Ab-initio Band Structure Calculations and 61 Ni-Mössbauer Studies of BaNiO2 , BaNiO3 and CaNiN

Abstract

The electron density distribution of the nickel compounds BaNiO2 , BaNiO3 and CaNiN has been investigated experimentally by 61Ni Mössbauer spectroscopy and theoretically by band structure calculations using the FP-LMTO (Full Potential Linear Muffin-Tin Orbital) method. For all compounds good agreement is found between the experimental and theoretical values of the electric field gradient qexp. and qtheor. at the nickel site. BaNiO2 contains nickel in a square-planar coordination forming puckered chains of edge-sharing NiO4 squares. |q| at nickel is large: qexp = - 15.7(1.5) • 1021 Vm-2 and qtheor. = - 15.59 • 1021 Vm-2 . The principal axis z is perpendicular to the NiO4 squares.
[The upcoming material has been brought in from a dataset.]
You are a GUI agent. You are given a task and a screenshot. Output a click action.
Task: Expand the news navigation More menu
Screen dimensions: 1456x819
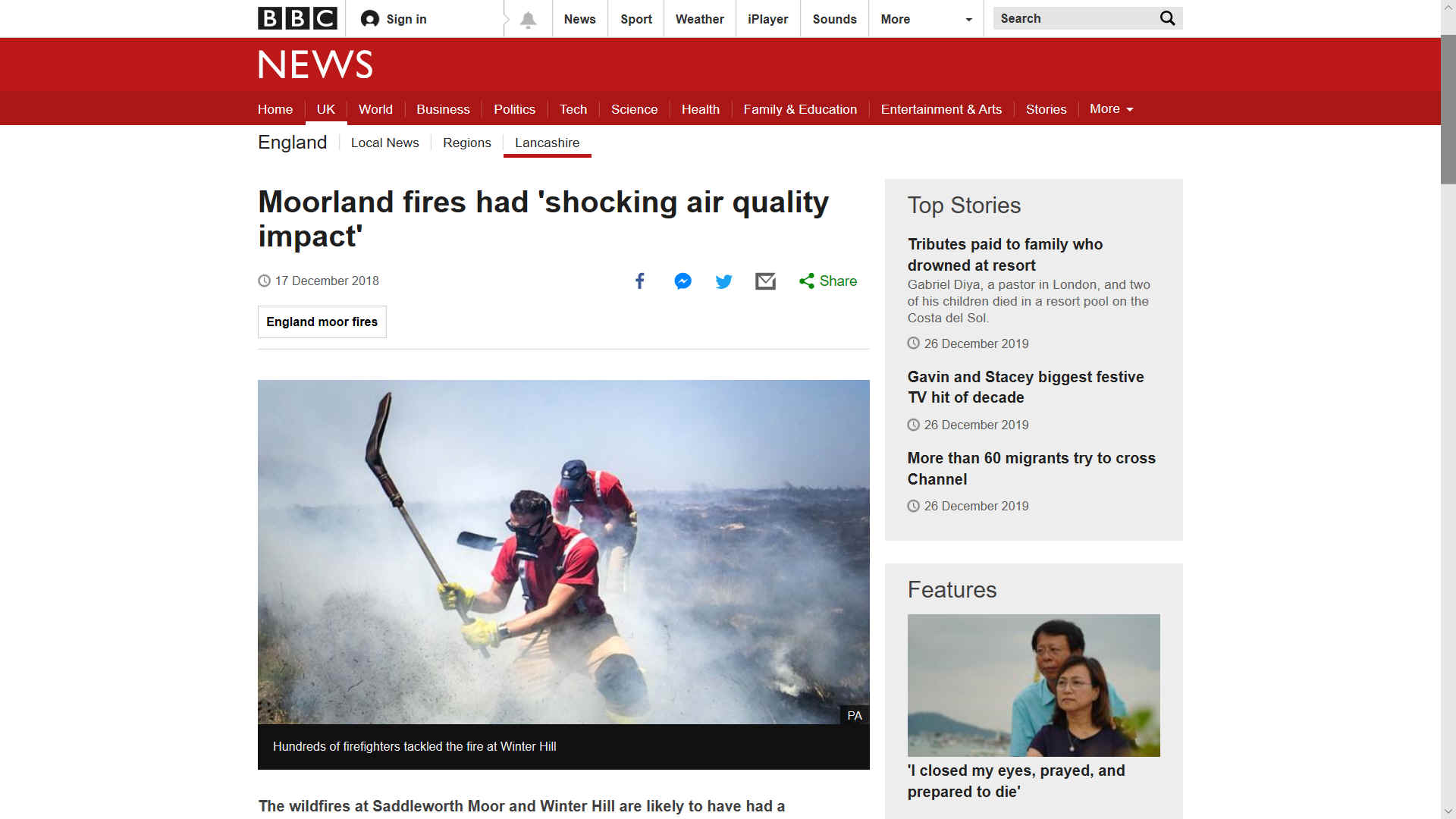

The crystal structure of BaNiO3 contains face-sharing chains of NiO6 octahedra. In BaNiO3 q(Ni) is small: qexp. = ± 3.6(2.0) • 1021 Vm-2 and qtheor. = - 1.86 • 1021 Vm-2 . Because of the small broadening of the Mössbauer resonance line the sign of q could not be determined experimentally. The nitridoniccolate CaNiN contains infinite linear chains 1 ∞[NiN2/2 ] which run perpendicular to the c axis. Unexpectedly, |q(Ni)| in CaNiN is small: qexp. = 0.0 (2.0) • 1021 Vm-2 and qtheor. = - 3.05 • 1021 Vm-2. Again the sign of q(Ni) could not be determined experimentally. It is found theoretically that the small value of q(Ni) is caused by severe cancellation between σ and π contributions.